D.
Gates Police Confrontation Ends With Charge Dropped
July 21 (Bloomberg) -- Police in Cambridge, Massachusetts, dropped a disorderly conduct charge against Harvard University African American studies professor Henry Louis Gates Jr., calling his arrest last week
“regrettable and unfortunate.”
“This incident should not be viewed as one that demeans the character and reputation of Professor Gates or the character of the Cambridge Police Department,” said a statement today issued jointly by Gates, the police, the city of Cambridge and the Middlesex County district attorney. “All parties agree that this is a just resolution to an unfortunate set of circumstances.”

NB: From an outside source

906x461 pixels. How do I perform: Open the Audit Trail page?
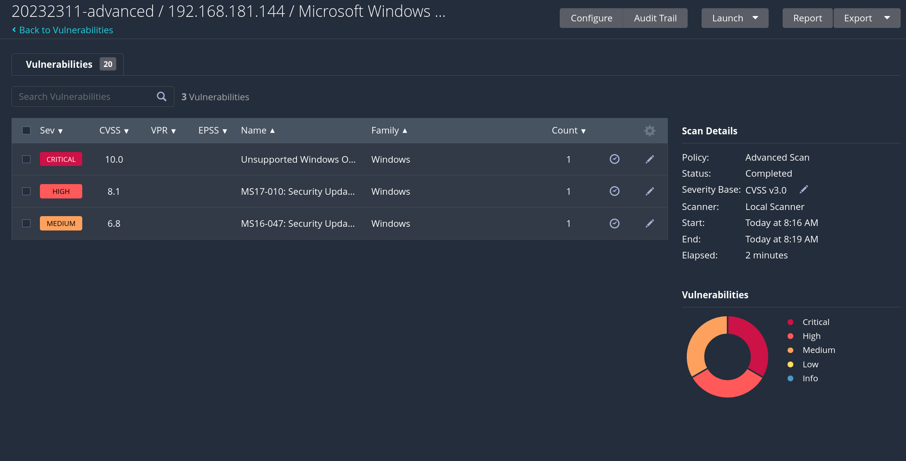click(x=655, y=18)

Gates, 58, director of Harvard’s W.E.B. Du Bois Institute for African & African American Research, was handcuffed and hauled away in a police car July 16 at 12:44 p.m. in front of his home in Cambridge, where Harvard is located, according to a police report. Police responded after a woman caller reported a man trying to force open the door of the Ware Street home with his shoulder, according to Officer Carlos Figueroa’s arrest report.
With stories appearing in The Times of London and newspapers across the U.S., the arrest drew international attention and rekindled some Harvard faculty members’ concern that police may be singling out black men for harassment, said S. Allen Counter, a university neuroscientist who was stopped by Harvard’s campus police in 2004. A panel commissioned by university President Drew Faust earlier this year said the school should create an outside ombudsman to review how its officers interact with students, faculty and staff.
http://www.bloomberg.com/apps/news?pid=20601103&sid=anupUHzw.F0Y
Let's see the hands of all the knuckleheads who believe that a department will call the proper actions of one of its officers "regrettable and unfortunate."